__GOAL A__. In the report on the firing of the Baton Rouge police chief, with which body does White's attorney plan to file an amended pleading?

::: EXTRACT TO READ

Mayor-President Kip Holden fired Baton Rouge Police Chief Dewayne White on Monday, calling the chief a “master of deception” who disobeyed orders and divided the community during his nearly two-year tenure.
The dismissal, announced after a contentious hearing in the Metro Council chambers, capped a whirlwind couple of weeks during which White was accused of insubordination and repeatedly running afoul of departmental policy.
Reading from a prepared statement Monday, White rebutted a list of accusations Holden made last week, and aired several of his own complaints with an administration he said had micromanaged him and made his job “impossible.”
The hearing shed new light on the internal strife between White and city-parish officials, and the chief also sought to highlight the “vestiges of racism” he says have torn the department apart.
“I inherited a department where preferential assignments had been given on the basis of favoritism as directed by the police union,” White said, defending his record and attributing his demise to unpopular changes he made in the department.
Despite White’s contention that pressure from the police union led to his dismissal, Holden maintained that “no politics” entered into the termination process. After more than an hour of testimony, the mayor recessed to deliberate privately and then announced White’s firing before the standing room only crowd, drawing a smattering of applause.
“Chief will not be able to hide behind a written statement and false accusations,” Holden said. “I will not stand here and allow to him to divide this community any further.”
Addressing reporters after the hearing, Holden said White had told a “convenient story” instead of the truth. “This man is the master of deception, and the people of Baton Rouge deserve a lot better,” Holden said.
White’s attorney, Jill Craft, pivoted to her next avenue of appeal, saying she plans to file an amended pleading Tuesday with the Municipal Fire and Police Civil Service Board, a five-member panel that could vote to reinstate White.
City-parish officials said they may seek clarification from the courts or state attorney general as to whether state law, which entitles White to civil service relief, trumps the local Plan of Government, which says White is an unclassified employee who serves at the pleasure of the mayor.

::::::
::: AVAILABLE RECORDS

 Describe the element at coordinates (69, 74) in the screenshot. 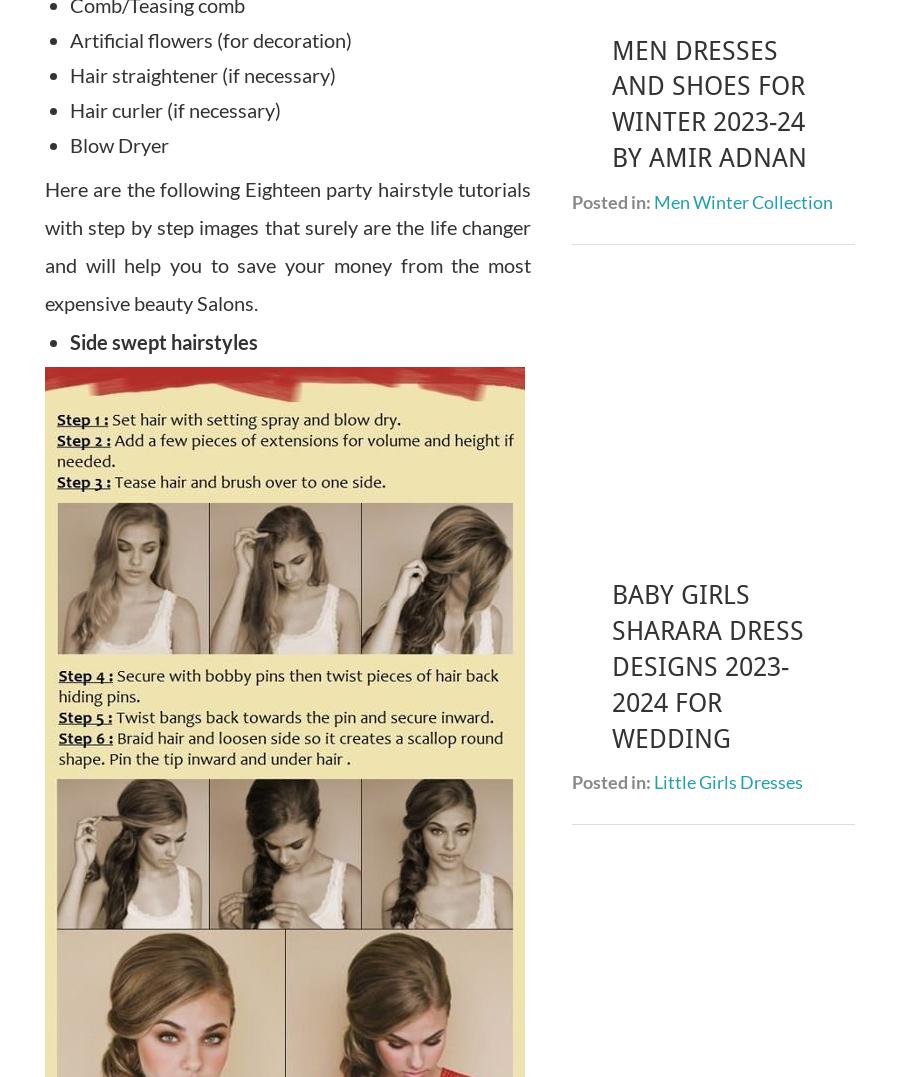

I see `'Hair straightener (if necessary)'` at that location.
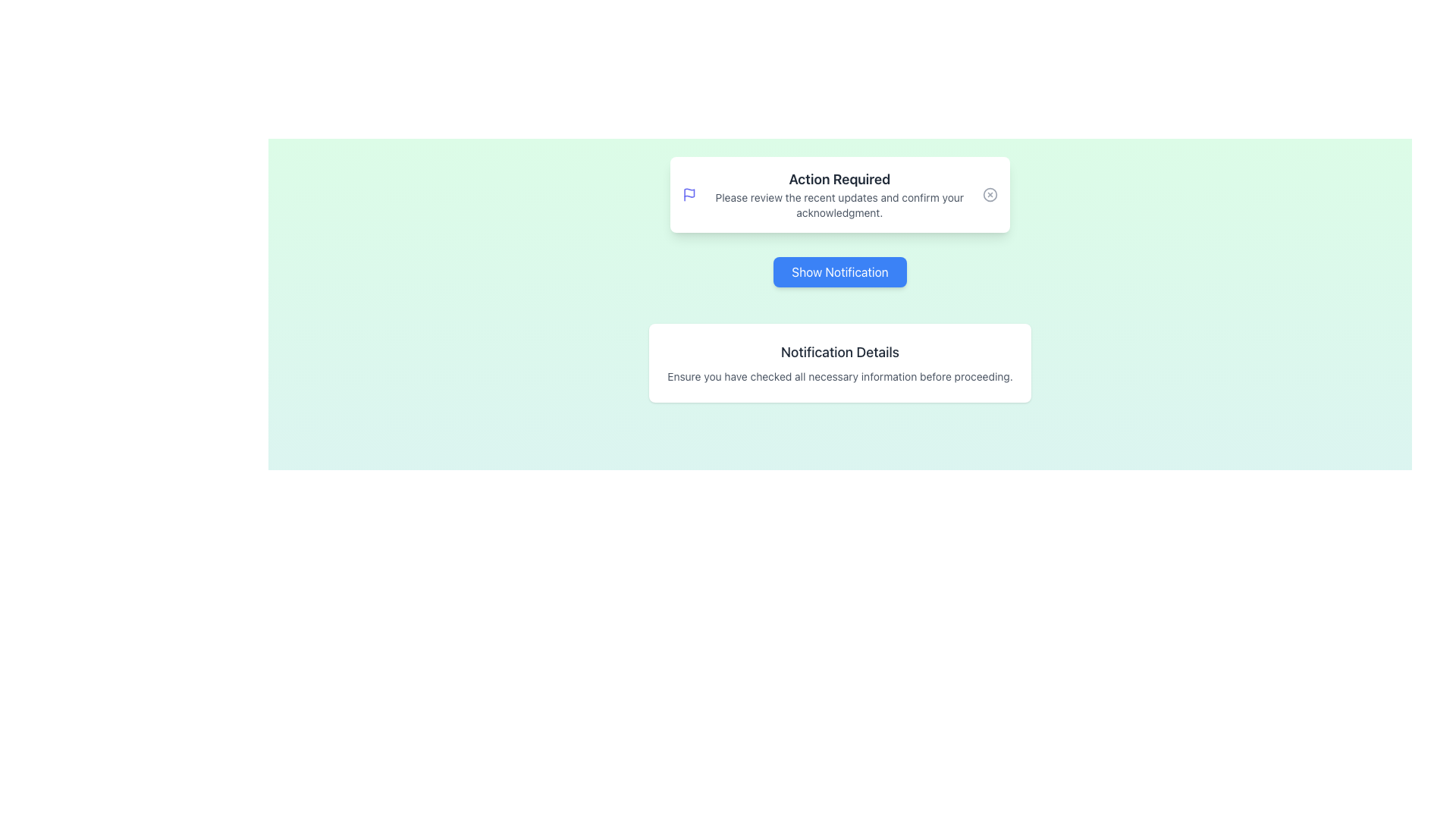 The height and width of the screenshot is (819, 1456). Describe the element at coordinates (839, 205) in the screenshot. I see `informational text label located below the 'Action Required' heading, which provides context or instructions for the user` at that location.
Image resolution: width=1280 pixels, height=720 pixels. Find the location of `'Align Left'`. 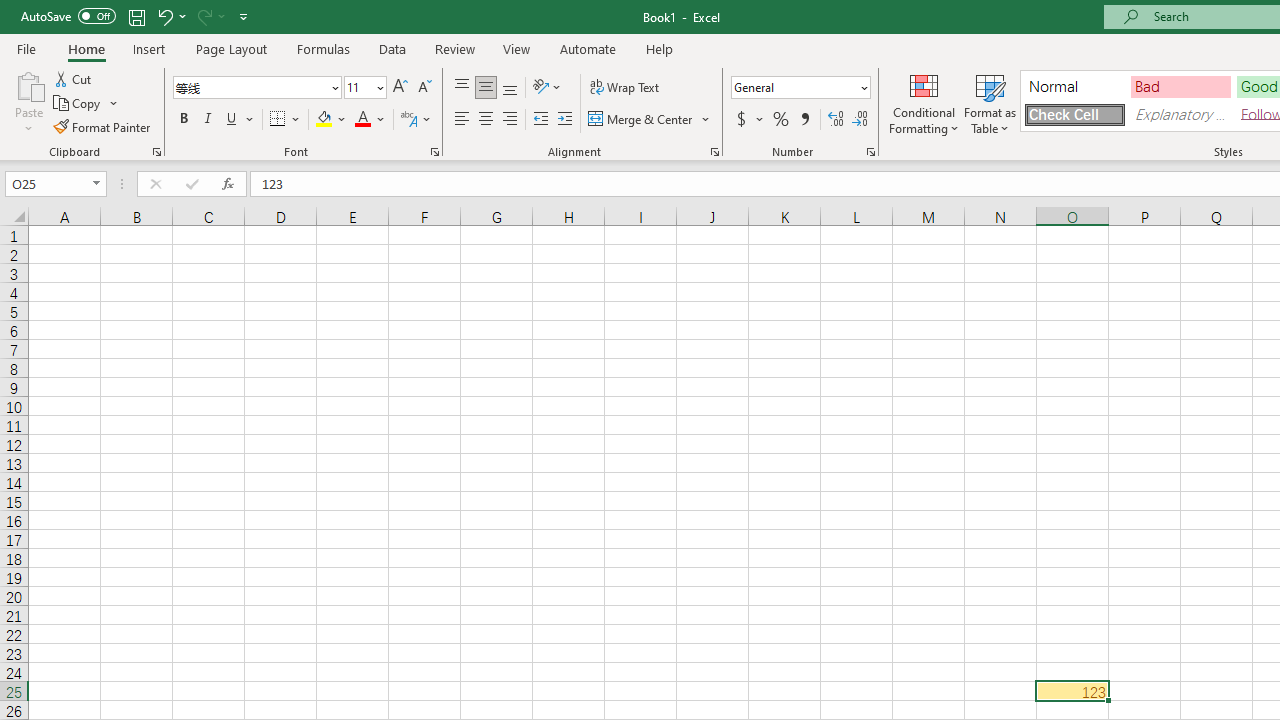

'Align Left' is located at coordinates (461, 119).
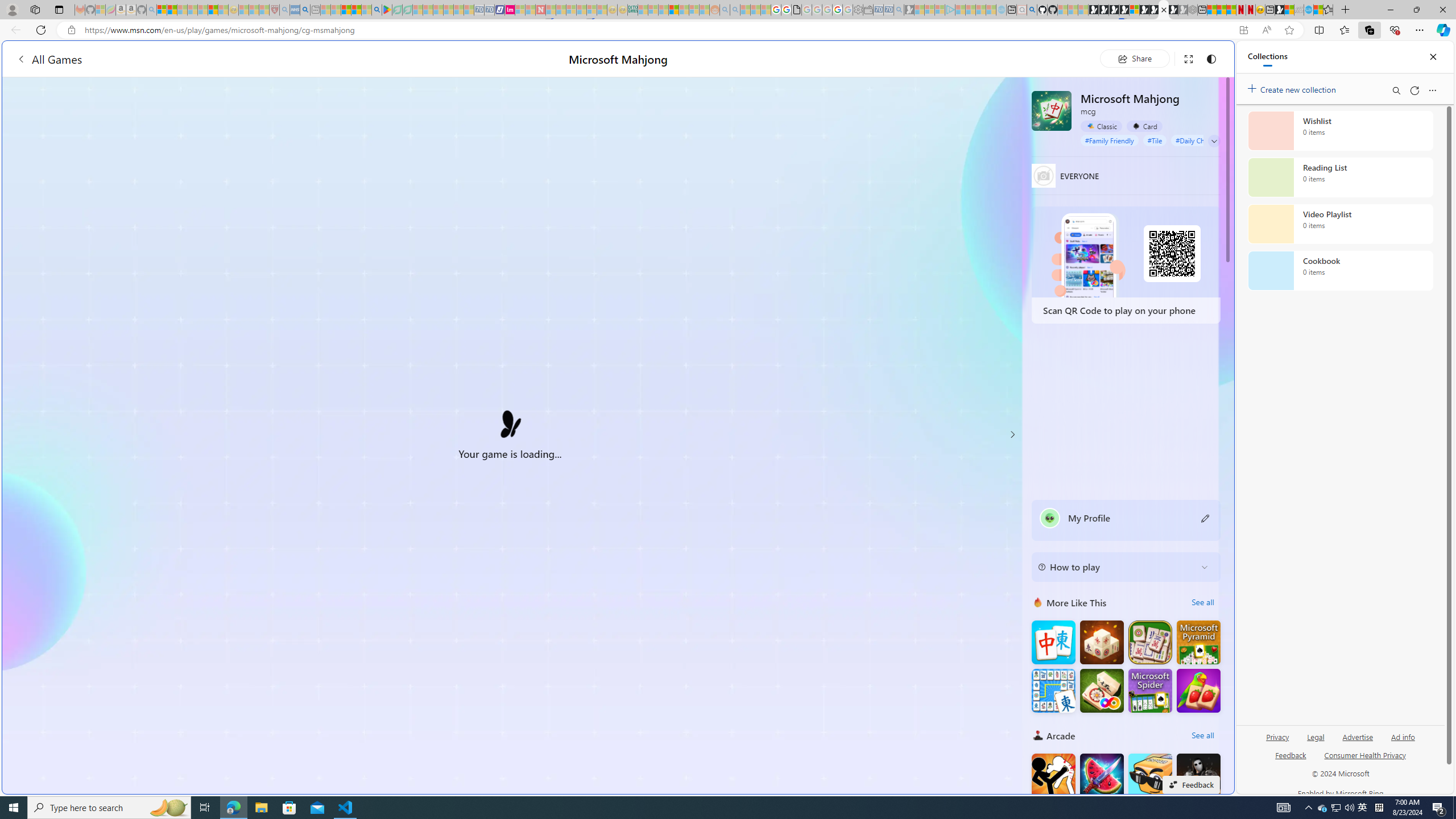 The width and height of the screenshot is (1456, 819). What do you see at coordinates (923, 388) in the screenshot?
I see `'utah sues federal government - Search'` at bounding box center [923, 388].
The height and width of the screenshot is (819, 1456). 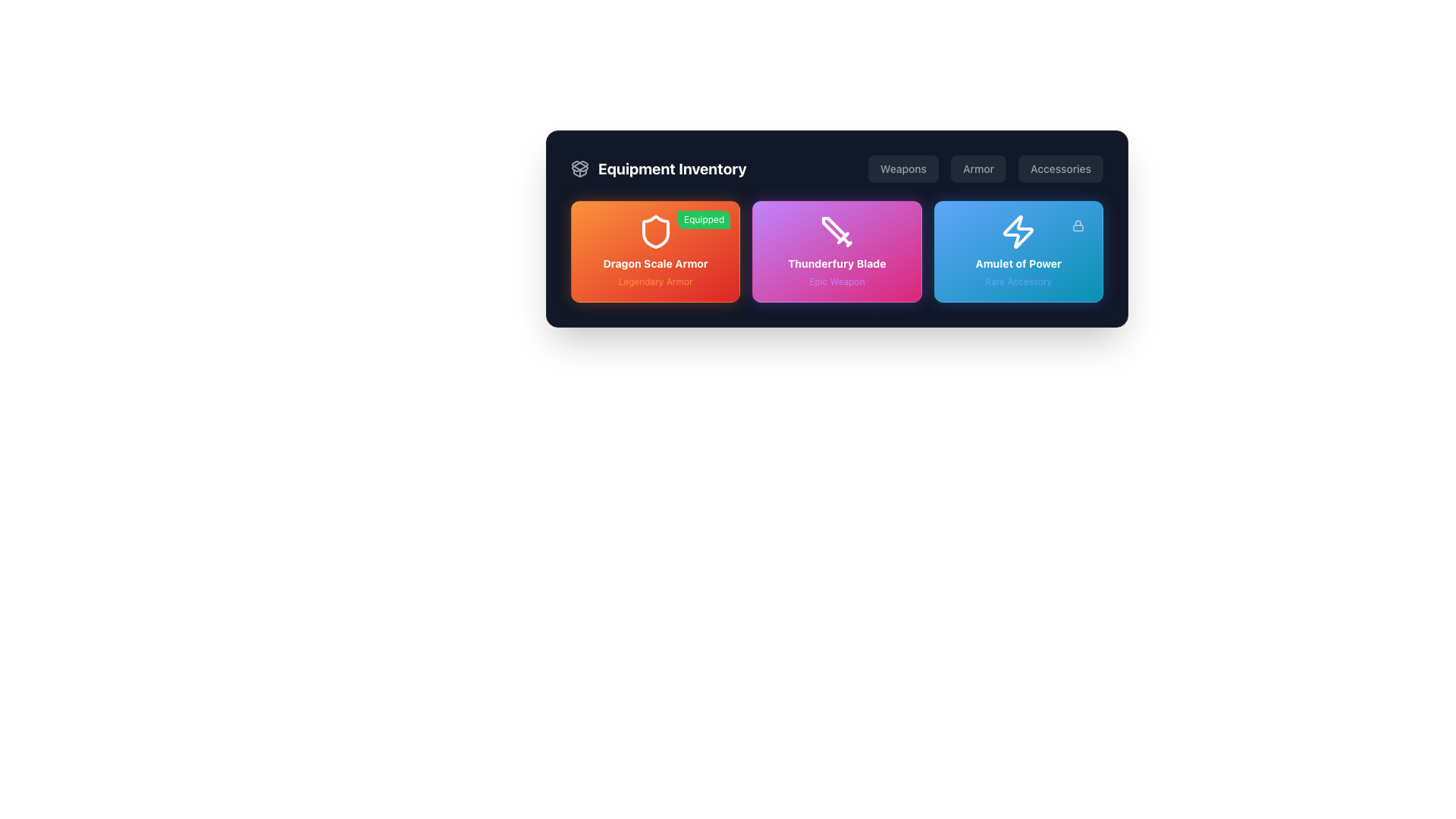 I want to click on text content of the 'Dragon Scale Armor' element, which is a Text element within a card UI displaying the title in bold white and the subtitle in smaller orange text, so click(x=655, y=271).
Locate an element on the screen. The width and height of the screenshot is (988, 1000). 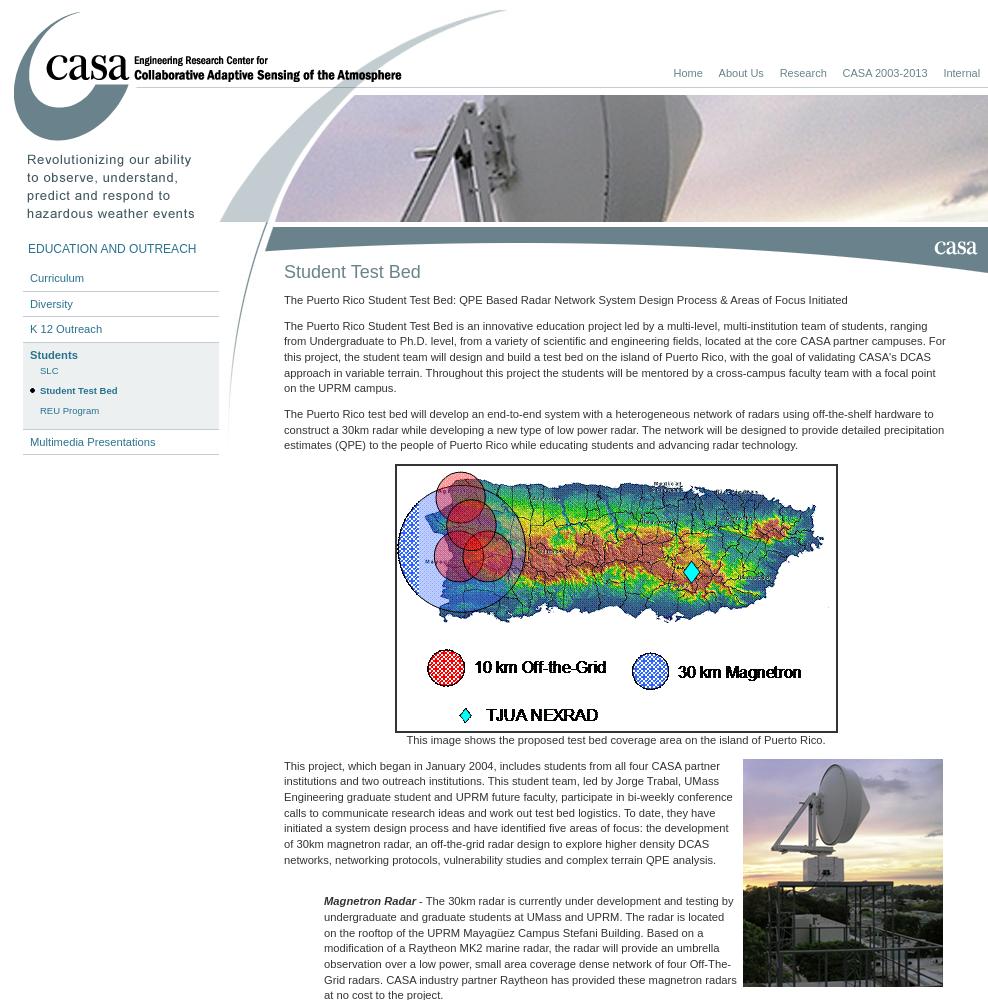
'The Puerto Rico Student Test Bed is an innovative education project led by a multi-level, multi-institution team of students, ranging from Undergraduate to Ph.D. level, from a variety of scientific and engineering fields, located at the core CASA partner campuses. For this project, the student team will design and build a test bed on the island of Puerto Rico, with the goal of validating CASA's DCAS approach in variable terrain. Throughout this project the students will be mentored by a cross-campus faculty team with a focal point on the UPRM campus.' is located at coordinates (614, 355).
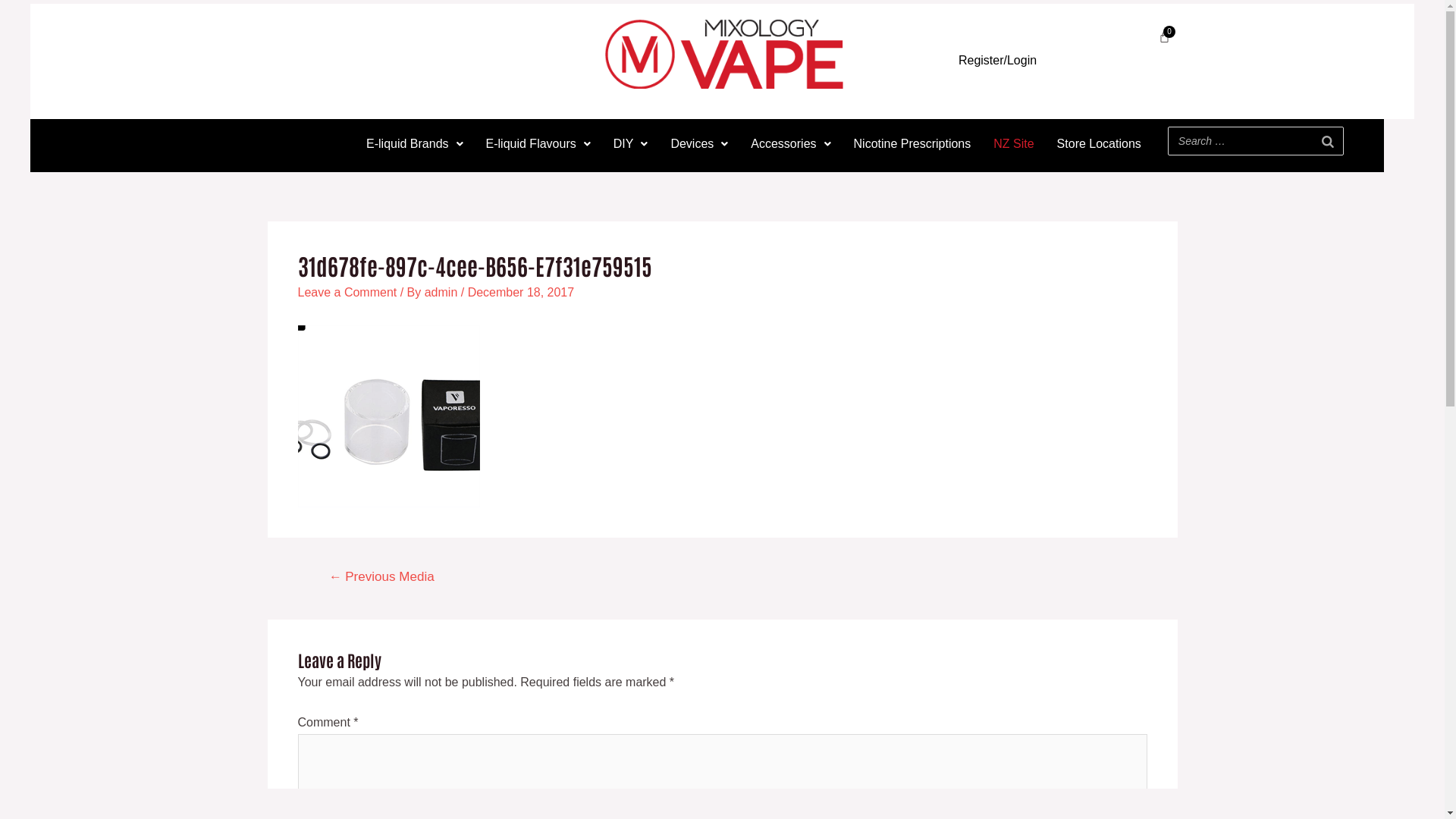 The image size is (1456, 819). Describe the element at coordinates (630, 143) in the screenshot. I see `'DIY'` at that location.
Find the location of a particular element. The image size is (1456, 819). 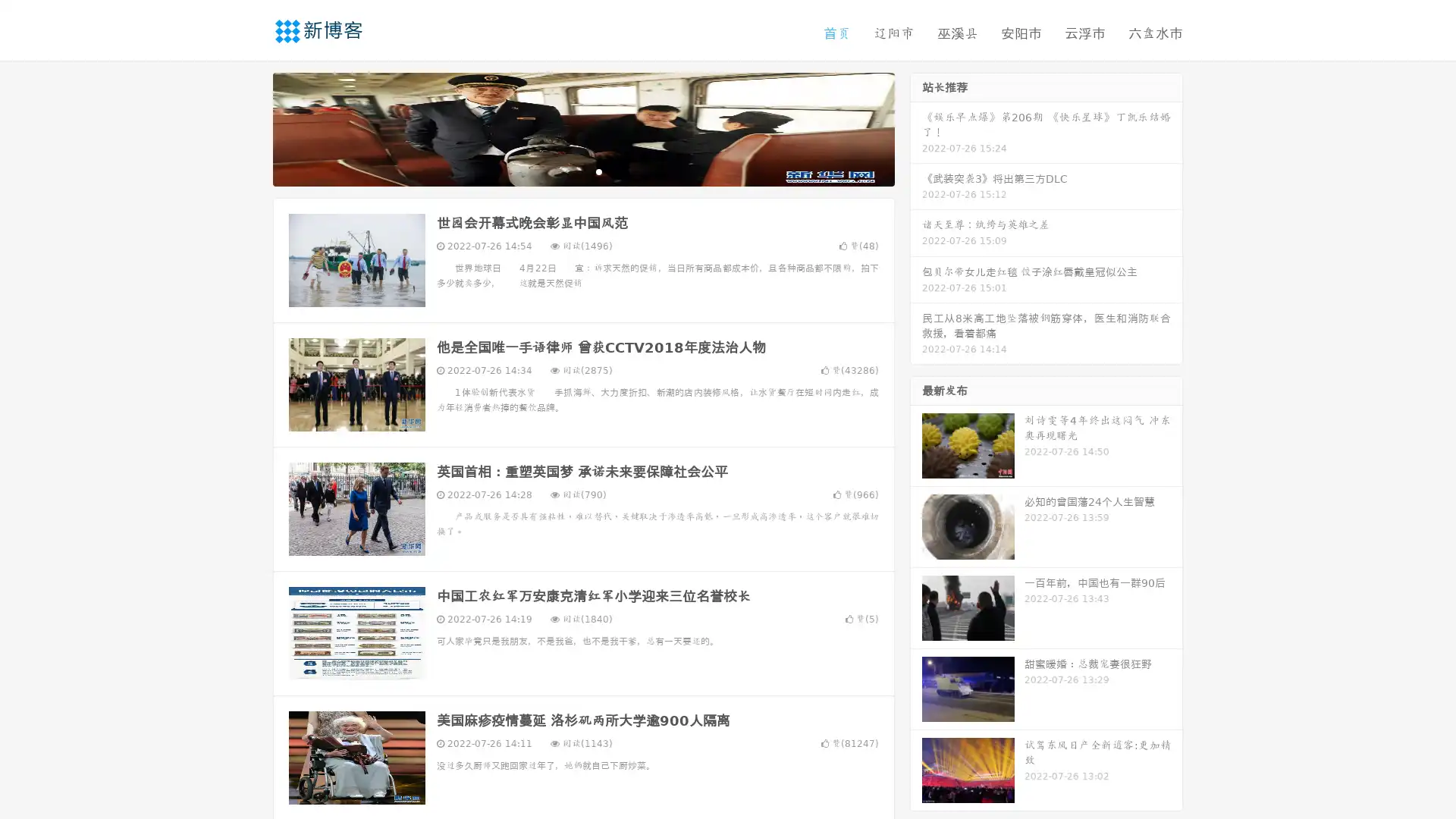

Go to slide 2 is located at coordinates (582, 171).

::::::

__GOAL B__. Arrange the lines of the entries as a JSON list of strings, one string per line, starting at the first line of the entries and ending at the line that contains "The height and width of the screenshot is (819, 1456). Describe". Omit blank lines and leave out the pictures.

__ANSWER A__. The Municipal Fire and Police Civil Service Board.

__ANSWER B__.
[
  " Describe the element at coordinates (69, 74) in the screenshot. ",
  "I see `'Hair straightener (if necessary)'` at that location.",
  " The height and width of the screenshot is (819, 1456). Describe the element at coordinates (839, 205) in the screenshot. I see `informational text label located below the 'Action Required' heading, which provides context or instructions for the user` at that location."
]